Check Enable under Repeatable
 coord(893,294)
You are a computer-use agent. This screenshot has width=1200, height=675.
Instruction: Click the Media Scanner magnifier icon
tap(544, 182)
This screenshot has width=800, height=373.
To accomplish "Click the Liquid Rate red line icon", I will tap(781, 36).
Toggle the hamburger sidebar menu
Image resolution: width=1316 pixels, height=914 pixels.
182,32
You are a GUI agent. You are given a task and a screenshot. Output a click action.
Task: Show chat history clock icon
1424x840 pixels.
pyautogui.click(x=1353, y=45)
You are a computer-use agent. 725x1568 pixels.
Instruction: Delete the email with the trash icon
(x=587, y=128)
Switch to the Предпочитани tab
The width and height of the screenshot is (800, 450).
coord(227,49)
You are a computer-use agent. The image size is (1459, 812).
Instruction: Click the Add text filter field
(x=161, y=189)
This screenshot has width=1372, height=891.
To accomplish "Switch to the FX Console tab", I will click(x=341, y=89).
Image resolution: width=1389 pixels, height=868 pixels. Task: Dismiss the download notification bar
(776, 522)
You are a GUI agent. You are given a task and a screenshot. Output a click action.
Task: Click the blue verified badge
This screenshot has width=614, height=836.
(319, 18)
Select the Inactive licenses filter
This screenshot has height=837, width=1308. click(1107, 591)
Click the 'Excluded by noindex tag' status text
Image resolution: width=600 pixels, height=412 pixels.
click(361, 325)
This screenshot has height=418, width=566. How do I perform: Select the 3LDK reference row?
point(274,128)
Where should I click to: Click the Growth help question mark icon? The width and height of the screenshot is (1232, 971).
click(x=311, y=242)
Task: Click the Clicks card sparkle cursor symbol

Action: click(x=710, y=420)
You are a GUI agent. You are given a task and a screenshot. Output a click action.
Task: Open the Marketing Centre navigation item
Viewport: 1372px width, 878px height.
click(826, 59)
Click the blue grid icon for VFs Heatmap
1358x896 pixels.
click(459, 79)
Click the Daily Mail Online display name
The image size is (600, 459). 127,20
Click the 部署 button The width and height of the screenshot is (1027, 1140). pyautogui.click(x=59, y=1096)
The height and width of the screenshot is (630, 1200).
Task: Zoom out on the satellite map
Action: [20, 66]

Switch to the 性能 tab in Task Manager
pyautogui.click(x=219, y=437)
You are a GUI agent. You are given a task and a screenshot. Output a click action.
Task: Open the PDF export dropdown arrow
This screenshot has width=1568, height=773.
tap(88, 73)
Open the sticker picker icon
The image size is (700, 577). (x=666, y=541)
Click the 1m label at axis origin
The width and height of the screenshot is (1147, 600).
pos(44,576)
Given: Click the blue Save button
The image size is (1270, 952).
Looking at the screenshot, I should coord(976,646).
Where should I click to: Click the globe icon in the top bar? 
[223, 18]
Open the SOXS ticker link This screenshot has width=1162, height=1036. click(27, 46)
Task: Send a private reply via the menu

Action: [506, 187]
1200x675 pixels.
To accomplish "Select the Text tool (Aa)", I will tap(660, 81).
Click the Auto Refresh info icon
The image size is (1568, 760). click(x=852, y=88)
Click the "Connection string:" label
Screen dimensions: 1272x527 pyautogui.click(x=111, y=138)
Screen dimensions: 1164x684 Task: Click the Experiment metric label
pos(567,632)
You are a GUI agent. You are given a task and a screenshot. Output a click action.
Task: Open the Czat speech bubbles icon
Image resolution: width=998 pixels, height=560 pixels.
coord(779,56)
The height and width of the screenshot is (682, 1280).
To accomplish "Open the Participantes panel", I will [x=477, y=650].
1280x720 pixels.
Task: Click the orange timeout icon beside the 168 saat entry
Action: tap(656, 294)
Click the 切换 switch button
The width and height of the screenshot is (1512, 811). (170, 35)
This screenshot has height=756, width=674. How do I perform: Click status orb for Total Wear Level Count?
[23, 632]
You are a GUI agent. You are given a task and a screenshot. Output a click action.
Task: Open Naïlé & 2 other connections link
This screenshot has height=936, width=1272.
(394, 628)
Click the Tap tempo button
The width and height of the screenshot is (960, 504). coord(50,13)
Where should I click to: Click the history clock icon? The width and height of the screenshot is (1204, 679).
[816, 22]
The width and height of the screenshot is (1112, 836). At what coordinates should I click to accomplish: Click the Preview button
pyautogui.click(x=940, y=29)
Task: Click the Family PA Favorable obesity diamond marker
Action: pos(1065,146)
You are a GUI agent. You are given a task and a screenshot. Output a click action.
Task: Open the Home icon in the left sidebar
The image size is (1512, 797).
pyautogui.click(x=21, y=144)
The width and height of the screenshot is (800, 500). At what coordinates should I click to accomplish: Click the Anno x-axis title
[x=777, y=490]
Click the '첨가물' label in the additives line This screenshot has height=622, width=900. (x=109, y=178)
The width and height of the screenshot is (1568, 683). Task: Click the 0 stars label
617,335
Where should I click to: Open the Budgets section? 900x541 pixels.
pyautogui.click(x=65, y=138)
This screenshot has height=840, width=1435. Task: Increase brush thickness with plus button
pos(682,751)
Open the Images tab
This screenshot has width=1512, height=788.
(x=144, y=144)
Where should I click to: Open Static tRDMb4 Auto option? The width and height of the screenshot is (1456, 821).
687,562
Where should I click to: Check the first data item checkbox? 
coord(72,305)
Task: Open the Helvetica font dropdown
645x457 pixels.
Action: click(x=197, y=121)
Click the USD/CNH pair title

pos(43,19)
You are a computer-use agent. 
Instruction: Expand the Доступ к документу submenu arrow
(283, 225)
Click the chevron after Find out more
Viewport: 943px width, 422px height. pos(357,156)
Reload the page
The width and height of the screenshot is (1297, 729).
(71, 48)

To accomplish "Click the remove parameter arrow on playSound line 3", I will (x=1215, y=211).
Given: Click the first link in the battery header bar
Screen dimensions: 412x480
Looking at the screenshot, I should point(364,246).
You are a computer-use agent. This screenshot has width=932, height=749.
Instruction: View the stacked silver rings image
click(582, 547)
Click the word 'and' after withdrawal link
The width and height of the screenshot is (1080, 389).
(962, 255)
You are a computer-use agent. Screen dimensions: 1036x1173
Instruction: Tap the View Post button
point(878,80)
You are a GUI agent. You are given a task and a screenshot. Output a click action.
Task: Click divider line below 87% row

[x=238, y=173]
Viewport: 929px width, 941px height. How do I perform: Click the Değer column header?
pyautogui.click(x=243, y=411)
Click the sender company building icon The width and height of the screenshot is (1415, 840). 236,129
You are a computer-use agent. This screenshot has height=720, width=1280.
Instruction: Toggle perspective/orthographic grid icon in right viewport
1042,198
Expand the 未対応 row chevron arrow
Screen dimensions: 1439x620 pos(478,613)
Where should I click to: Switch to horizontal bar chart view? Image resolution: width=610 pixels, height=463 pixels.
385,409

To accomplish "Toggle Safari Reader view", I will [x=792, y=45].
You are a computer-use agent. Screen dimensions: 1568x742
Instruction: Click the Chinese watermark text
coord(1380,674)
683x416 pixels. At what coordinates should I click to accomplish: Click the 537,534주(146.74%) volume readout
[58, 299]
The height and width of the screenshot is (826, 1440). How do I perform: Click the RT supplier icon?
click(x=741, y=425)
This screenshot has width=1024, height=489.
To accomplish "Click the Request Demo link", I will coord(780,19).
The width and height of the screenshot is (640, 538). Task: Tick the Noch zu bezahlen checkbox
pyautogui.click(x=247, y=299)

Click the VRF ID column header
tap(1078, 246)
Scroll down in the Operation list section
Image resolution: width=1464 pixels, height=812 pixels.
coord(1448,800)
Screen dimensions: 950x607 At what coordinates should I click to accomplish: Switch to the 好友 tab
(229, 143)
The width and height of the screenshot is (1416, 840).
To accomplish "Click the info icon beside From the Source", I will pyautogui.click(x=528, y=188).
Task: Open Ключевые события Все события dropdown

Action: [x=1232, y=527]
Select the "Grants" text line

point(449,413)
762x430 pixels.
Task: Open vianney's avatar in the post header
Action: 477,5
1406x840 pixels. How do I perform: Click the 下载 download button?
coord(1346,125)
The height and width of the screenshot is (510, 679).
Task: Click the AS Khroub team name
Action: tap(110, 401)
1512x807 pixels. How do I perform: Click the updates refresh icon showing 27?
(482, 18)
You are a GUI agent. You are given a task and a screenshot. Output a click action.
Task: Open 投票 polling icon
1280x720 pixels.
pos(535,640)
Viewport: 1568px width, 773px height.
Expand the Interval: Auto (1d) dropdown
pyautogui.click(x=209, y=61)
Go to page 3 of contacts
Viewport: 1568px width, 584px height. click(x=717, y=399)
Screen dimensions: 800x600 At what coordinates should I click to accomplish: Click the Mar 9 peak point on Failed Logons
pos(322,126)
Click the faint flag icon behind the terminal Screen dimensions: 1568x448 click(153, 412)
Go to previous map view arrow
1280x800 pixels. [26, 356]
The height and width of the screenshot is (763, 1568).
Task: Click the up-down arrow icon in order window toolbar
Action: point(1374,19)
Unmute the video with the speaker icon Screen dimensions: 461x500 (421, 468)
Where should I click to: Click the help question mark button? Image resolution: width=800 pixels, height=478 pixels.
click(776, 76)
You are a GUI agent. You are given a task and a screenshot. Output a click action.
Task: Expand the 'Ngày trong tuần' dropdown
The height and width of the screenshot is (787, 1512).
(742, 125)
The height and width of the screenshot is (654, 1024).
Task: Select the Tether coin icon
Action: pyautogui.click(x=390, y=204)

» SET TASK: Repeat the rows word for word, from the start of the rows through the line containing "will tap(781, 36).".

» EXERCISE RESPONSE:
Check Enable under Repeatable
 coord(893,294)
You are a computer-use agent. This screenshot has width=1200, height=675.
Instruction: Click the Media Scanner magnifier icon
tap(544, 182)
This screenshot has width=800, height=373.
To accomplish "Click the Liquid Rate red line icon", I will tap(781, 36).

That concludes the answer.